ARRIVAL IN AUSTRALIA

As soon as we were handed over to Australian Troops we knew that our destiny had greatly improved. We were taken on board a train which was docked along the ship, and after an 18 hour journey we arrived in Hay. We were given sandwiches and fresh fruit for the journey and at one stage, one of the guards wanted to roll a cigarette so they actually handed over their rifle to one of us while he was doing this. After our arrival in Hay we were split into two lots of 1000 and taken to two separate camps which were about a mile apart. There were 40 odd huts which had 24 bunks and everybody was free to choose whichever hut they wanted to go to. I was fortunate to get into a hut with a bunch of academics; some very nice people, one of whom turned out to be Paul Kurtz. I was the youngest in camp. It took a while to settle in. But every hut selected a hut leader and the hut leaders went into the meeting place once a week, where we had our local parliament, and the camp spokesman was selected, and we started negotiating with the authorities. There were solicitors, there were dentists there were doctors, there were labourers, there were fish mongers. You name it, we had it.
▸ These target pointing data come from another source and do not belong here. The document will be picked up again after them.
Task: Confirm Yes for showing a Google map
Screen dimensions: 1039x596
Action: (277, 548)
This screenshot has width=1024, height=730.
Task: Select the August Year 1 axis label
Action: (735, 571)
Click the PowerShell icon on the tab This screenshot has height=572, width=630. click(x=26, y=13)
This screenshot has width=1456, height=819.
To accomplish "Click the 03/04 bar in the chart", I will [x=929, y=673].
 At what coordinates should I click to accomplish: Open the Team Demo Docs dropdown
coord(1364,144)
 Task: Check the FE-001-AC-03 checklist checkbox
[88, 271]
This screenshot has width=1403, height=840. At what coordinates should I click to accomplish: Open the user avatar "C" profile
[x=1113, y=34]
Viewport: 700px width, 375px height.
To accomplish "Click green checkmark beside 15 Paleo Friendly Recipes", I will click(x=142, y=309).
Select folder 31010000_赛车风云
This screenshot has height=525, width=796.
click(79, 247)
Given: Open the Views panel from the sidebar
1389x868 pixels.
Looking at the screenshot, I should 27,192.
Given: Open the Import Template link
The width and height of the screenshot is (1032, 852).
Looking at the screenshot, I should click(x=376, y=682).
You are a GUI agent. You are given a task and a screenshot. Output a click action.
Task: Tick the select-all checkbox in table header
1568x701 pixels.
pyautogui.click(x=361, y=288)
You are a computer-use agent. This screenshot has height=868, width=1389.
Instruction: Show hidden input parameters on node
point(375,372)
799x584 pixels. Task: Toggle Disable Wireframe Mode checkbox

The camp was exclusively for the Dunera people, two thousand of us, all either Austrian or German. And it turned out like a complete community on its own. The dentist finished up making his own tools and treating our teeth to the best of his ability. The doctors were sent into a special hut where they could hold surgery hours every day. A lot of us were sick and on top of everything else soon after we arrived we were welcomed by the first sandstorm. Well, it arrived within minutes and within half an hour everything was covered with inches of sand and rubbish. But we got used to it and we settled down to a reasonably normal life. Everybody chose what he wanted to do, where he wanted to work, if he wanted to work, whether he wanted to read. We were allowed a letter a week, which was like an aerogram now. And I started writing to the Red Cross trying to contact my parents. After 4 months, suddenly a letter arrived for me, from my mother. They had been contacting the Red Cross, and the Red Cross contacted the Home Office, and the Home Office actually traced me to Hay and we finally established contact by mail and I knew they were still alive.

Apparently my father had been released from the internment camp just before the German army arrived and he managed to get home to my mother. She was still living in the old flat in Perigueux, above the park. Only the men had been interned; there was no rhyme nor reason to it. The same thing happened in England; the women could go on spying ’till the cows come home.